Simulasi ini bukan hanya membangun kemampuan motorik, tetapi juga kesiapan
mental dan emosional menghadapi pekerjaan nyata.
Hasilnya sangat positif. Siswa menunjukkan peningkatan antusiasme yang
signifikan terhadap praktik instalasi listrik. Ketika media praktik terasa nyata,
menarik, dan menantang, keterlibatan mereka pun meningkat. Tidak lagi ada wajah
bosan atau cemas saat masuk kelas praktik. Sebaliknya, ada semangat baru untuk
mencoba, belajar, dan memperbaiki kesalahan. Siswa
lebih aktif bertanya, berdiskusi, dan berani mengambil peran dalam tim praktik.

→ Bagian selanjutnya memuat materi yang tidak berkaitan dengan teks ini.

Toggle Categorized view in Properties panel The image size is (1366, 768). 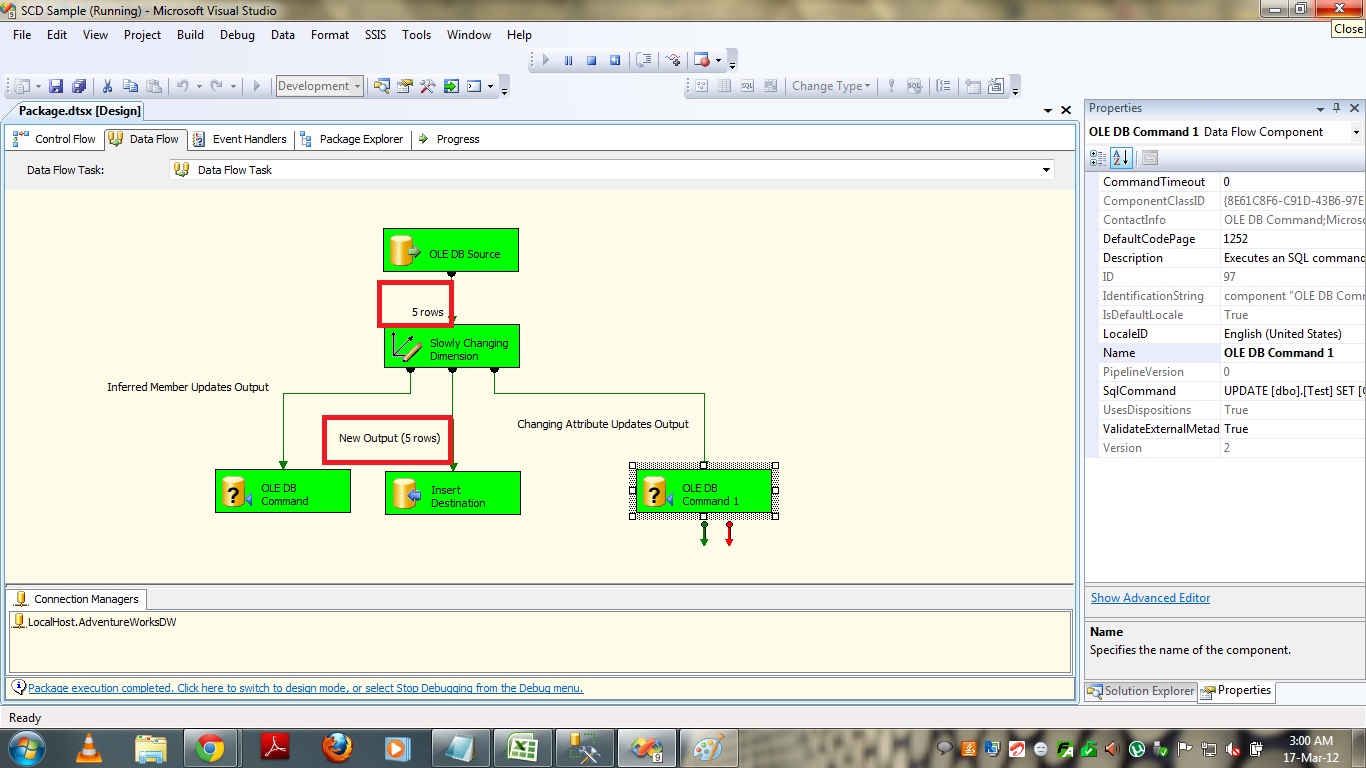click(x=1098, y=158)
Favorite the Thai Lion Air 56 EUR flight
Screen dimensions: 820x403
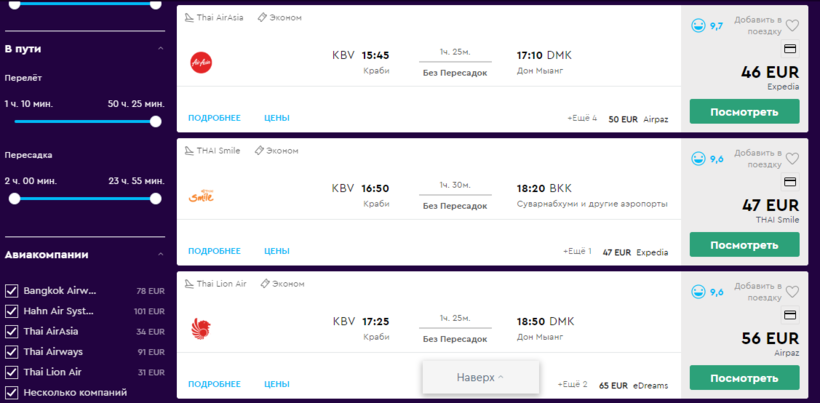(792, 291)
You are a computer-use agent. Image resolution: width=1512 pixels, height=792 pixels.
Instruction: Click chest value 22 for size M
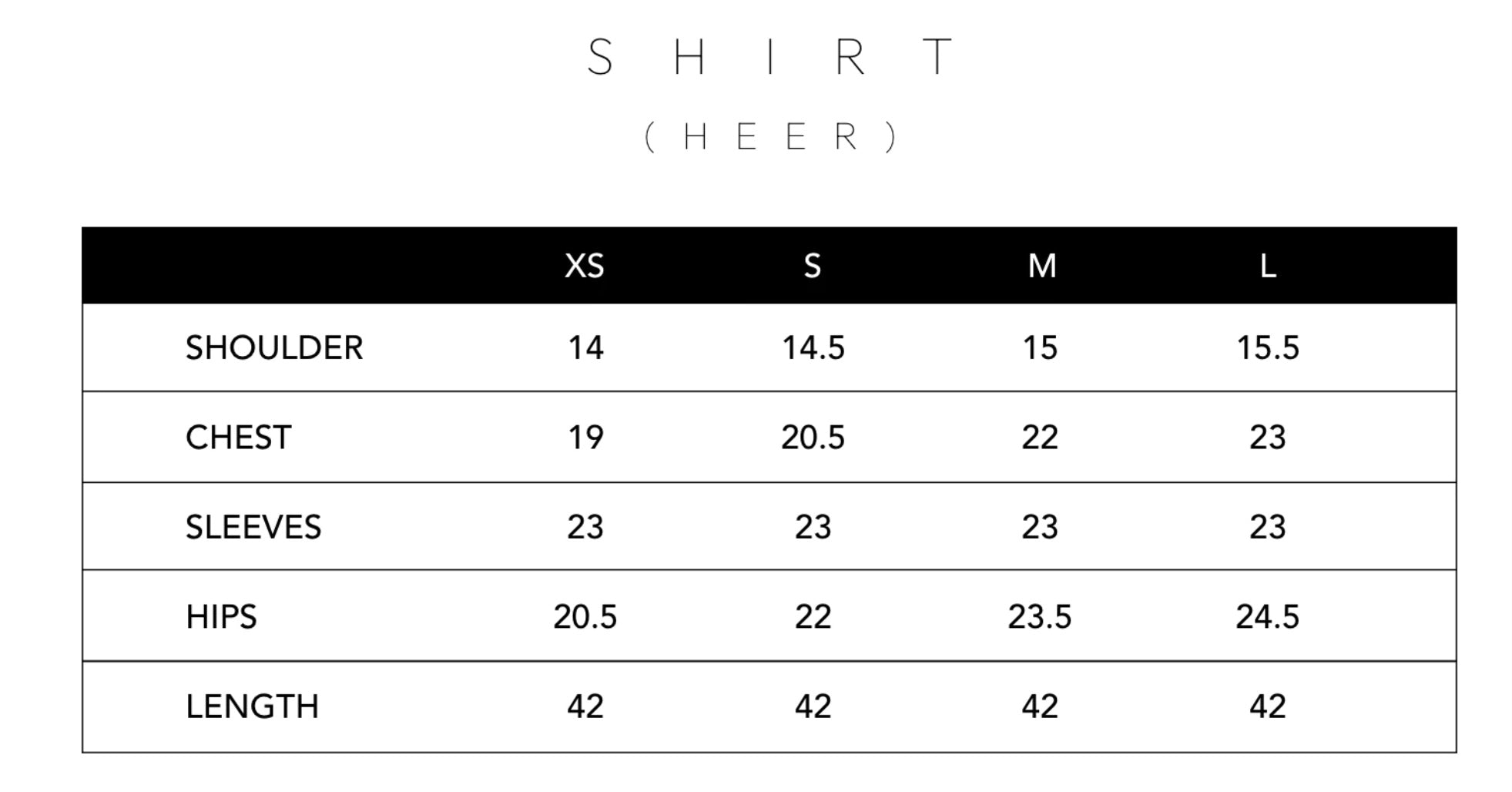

Proses belajar menjadi lebih hidup dan menyenangkan.
Selain itu, terjadi peningkatan yang nyata dalam hal keberanian dan
keterampilan teknis. Setelah terbiasa bekerja
di papan peraga dua lantai, siswa tidak lagi merasa takut ketika menghadapi
praktik di rumah bertingkat sungguhan. Mereka mampu bekerja dengan percaya
diri, menerapkan prosedur keamanan, dan menyelesaikan pekerjaan instalasi
dengan lebih cepat dan tepat. Bahkan, beberapa siswa yang semula takut ketinggian,
kini justru menjadi lebih berani dan tampil sebagai pemimpin kelompok saat
praktik lapangan.
Dampak
lain yang tak kalah penting adalah meningkatnya kesiapan siswa dalam menghadapi
dunia kerja. Papan peraga ini berhasil menghadirkan pengalaman belajar yang
mendekati kondisi nyata tanpa mengorbankan aspek keselamatan. Hal ini
memberikan keunggulan tersendiri dalam kompetensi lulusan SMK. Mereka tidak
hanya siap secara teori, tetapi juga terbiasa bekerja dalam situasi lapangan
yang menuntut keberanian, ketelitian, dan keterampilan teknis tinggi.
Refleksi
dari praktik penggunaan papan peraga IBB dua lantai menunjukkan bahwa
keterbatasan bukanlah penghalang dalam dunia pendidikan, melainkan pemicu
lahirnya inovasi. Dengan kreativitas, guru dapat mengubah ruang kecil menjadi
dunia praktik yang besar dan bermakna. Papan peraga ini menjadi bukti nyata
bahwa inovasi tidak harus mahal, tetapi harus relevan dan kontekstual dengan
kebutuhan siswa.
Sudah
saatnya sekolah dan guru berani melangkah lebih jauh dalam menciptakan media
pembelajaran yang adaptif. Tantangan dalam pendidikan vokasi tidak bisa
diselesaikan hanya dengan menunggu fasilitas lengkap. Inovasi seperti papan
peraga dua lantai menunjukkan bahwa dengan bahan sederhana, pemahaman yang
mendalam tentang kebutuhan siswa, serta keberanian untuk mencoba hal baru,
pembelajaran bisa menjadi lebih efektif dan berdampak besar.
Mari jadikan keterbatasan sebagai awal dari kreativitas. Jadikan tantangan
sebagai peluang untuk berinovasi. Pendidikan vokasi akan terus berkembang
apabila seluruh elemen—guru, sekolah, dan masyarakat—mau berkolaborasi dalam
menciptakan pembelajaran yang kontekstual, aplikatif, dan memberdayakan.
Harapan kita bersama, agar siswa SMK tak hanya menjadi lulusan yang tahu teori,
tetapi juga siap kerja, tangguh, dan mampu bersaing di dunia industri yang
sesungguhnya. Papan peraga IBB dua lantai adalah salah satu langkah kecil yang
berdampak besar dalam perjalanan tersebut.